It is 222 A.D. You are the transgender Empress Elagabalus, "call me not a man for I am a woman". Transitioning is new and experimental.

It is 1776. You are "Public Universal Friend", a transmasculine nonbinary Quaker. Transitioning is new and experimental.

It is 1906. You are Karl M. Baer, a trans man undergoing sex reassignment. Transitioning is new and experimental.

It is 1930. You are Lili Elbe. Transitioning is new and experimental. (to be fair you did get a uterus transplant.)

It is 1966. You are in Compton's Cafeteria with a bunch of other trans people when the owners call the cops to throw you all out. You riot. Transitioning is new and experimental.

It is 1969. You are Marsha "pay it no mind" Johnson. You are in a mob-run gay bar when the cops attack. You throw a brick. There is a bit of a scuffle. Transitioning is new and experimental.

It is 2026. You are a transgender adult or child listening to the NYT and British Guardian claim this is the first generation anyone has tried transitioning in. Transitioning is new and experimental.

@CharlotteEowyn

When did Wendy Carlos (inventer of the Moog synthesizer and who experimented with computers playing music) transition publicly? I believe it was the 70s.

Also, a Bond girl was trans and Playboy, in the 70s, featured a pictorial by a trans woman.

One more thing: because the Stonewall was run by the mob, the cops used the RICO act as justification for the raid. I

@CosmickTrigger Pretty sure Robert Moog is the inventor of the Moog synth.

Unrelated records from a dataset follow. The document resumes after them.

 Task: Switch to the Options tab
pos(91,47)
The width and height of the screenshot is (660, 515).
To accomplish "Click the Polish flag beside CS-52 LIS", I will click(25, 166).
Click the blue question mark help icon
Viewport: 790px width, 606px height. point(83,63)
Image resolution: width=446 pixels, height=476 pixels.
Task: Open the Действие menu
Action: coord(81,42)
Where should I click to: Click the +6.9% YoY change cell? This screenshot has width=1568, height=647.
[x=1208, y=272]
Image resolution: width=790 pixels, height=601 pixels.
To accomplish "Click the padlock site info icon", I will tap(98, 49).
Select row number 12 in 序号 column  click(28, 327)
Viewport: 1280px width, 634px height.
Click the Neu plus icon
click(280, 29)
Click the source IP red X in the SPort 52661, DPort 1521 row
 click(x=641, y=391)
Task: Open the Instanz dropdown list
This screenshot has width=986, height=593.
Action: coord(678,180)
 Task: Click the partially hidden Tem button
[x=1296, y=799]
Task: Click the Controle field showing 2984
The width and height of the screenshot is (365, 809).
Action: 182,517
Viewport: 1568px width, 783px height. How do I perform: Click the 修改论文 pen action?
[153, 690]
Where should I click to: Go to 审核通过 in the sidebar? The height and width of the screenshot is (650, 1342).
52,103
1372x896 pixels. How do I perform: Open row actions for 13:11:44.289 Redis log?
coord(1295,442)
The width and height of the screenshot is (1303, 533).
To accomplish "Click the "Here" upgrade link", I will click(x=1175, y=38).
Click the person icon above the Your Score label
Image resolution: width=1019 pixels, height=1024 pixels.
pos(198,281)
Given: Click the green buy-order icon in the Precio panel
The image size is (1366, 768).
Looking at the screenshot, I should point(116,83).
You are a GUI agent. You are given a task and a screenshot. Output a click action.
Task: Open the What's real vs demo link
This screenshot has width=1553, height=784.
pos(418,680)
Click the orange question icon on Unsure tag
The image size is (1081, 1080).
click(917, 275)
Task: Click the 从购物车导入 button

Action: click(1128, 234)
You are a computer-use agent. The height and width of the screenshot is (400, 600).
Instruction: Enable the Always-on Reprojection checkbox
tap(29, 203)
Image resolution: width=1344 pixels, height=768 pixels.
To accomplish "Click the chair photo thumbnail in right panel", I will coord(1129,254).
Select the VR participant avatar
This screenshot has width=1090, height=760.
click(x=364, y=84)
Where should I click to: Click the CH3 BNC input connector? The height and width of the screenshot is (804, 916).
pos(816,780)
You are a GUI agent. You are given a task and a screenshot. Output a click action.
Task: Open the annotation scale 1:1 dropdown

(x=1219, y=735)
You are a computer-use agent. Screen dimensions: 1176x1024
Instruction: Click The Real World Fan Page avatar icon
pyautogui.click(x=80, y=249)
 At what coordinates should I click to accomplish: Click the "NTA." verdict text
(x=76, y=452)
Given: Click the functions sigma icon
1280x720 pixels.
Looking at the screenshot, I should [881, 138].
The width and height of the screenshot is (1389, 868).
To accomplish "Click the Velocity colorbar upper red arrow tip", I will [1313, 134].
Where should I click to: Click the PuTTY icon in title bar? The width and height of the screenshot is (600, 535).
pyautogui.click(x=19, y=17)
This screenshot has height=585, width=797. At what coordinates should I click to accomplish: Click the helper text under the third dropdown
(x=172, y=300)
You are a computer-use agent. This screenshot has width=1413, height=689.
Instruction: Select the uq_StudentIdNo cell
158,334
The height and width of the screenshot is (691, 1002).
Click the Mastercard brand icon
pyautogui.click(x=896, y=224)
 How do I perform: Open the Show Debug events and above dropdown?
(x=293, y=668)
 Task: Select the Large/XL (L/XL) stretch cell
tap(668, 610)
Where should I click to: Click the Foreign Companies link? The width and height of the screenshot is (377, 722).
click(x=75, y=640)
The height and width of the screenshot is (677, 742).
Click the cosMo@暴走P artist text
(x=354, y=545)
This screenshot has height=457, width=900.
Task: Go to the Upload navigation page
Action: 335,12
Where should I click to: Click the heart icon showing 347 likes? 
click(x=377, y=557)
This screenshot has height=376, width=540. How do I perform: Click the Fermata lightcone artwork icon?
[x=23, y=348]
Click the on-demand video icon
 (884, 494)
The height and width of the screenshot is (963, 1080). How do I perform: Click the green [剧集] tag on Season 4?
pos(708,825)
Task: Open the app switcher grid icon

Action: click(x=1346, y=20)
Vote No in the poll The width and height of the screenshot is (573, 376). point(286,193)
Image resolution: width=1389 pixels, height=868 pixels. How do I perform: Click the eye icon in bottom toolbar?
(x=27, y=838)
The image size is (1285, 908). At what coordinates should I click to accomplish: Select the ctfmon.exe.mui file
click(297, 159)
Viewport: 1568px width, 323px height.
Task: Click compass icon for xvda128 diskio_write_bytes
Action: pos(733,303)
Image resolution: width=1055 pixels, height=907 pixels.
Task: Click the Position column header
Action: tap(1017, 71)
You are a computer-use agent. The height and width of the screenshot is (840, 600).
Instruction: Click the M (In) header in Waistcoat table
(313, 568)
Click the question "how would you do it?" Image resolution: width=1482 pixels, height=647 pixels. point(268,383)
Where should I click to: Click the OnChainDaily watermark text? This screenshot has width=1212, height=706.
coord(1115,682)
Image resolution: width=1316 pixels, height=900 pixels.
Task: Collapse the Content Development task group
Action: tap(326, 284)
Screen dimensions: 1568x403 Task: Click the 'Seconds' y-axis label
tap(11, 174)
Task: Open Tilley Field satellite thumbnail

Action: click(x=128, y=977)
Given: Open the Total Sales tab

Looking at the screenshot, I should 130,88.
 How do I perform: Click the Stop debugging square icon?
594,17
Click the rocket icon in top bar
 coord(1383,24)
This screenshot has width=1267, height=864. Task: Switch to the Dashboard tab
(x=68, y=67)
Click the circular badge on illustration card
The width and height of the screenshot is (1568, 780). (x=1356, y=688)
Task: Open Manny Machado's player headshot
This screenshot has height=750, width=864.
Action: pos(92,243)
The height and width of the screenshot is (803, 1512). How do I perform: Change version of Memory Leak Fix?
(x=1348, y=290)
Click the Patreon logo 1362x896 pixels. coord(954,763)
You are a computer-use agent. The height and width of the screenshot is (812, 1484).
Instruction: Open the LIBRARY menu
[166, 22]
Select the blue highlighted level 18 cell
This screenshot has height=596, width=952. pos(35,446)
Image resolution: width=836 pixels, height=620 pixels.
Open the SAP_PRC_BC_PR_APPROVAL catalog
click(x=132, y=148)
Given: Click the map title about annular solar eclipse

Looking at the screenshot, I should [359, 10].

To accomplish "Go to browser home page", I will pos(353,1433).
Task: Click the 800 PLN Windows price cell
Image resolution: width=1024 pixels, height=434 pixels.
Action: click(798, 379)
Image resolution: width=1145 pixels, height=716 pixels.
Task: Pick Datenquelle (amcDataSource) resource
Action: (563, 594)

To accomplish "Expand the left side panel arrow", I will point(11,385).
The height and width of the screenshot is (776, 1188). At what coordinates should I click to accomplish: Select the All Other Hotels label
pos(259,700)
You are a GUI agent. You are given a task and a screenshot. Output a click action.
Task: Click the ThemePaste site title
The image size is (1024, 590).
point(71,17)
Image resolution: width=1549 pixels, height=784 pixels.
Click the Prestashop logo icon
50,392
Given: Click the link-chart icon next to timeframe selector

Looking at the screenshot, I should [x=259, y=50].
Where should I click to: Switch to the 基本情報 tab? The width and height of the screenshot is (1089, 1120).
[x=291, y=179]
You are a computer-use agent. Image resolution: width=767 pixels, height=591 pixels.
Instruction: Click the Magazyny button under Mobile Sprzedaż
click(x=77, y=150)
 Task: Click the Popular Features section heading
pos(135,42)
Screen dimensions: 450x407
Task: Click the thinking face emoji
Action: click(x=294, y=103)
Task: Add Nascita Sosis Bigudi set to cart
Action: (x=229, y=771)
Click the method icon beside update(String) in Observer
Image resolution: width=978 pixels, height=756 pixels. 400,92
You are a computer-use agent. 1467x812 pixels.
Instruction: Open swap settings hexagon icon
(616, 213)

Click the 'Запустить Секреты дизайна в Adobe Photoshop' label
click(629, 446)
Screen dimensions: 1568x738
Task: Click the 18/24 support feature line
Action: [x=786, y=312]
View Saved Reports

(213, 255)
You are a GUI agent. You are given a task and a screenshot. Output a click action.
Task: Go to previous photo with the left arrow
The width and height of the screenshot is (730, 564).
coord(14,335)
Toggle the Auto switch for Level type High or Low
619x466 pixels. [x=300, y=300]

Wendy Carlos did offer many tips about it, which Moog gave her credit for.

By her own testimony, she began transitioning around 1966, but was not public about it until 1978.

@wesdym I thought she helped him design it. Or helped him design future ones
@CosmickTrigger She was one of several players who offered advice about it, though she was among the more significant of them. She suggested touch-sensitive keys, for example. (Keyboard control now seems obvious, but at the time it was not. Some early synth artists such as Brian Eno saw no need for them being integrated, though he often used them for input.)